Dataset excerpts:
####################

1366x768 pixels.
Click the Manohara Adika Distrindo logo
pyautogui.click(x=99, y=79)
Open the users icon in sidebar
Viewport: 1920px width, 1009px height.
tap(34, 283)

####################

# TRY IT
The records above must be retyped in full, exactly as written.

# SOLUTION TO THE PROBLEM
1366x768 pixels.
Click the Manohara Adika Distrindo logo
pyautogui.click(x=99, y=79)
Open the users icon in sidebar
Viewport: 1920px width, 1009px height.
tap(34, 283)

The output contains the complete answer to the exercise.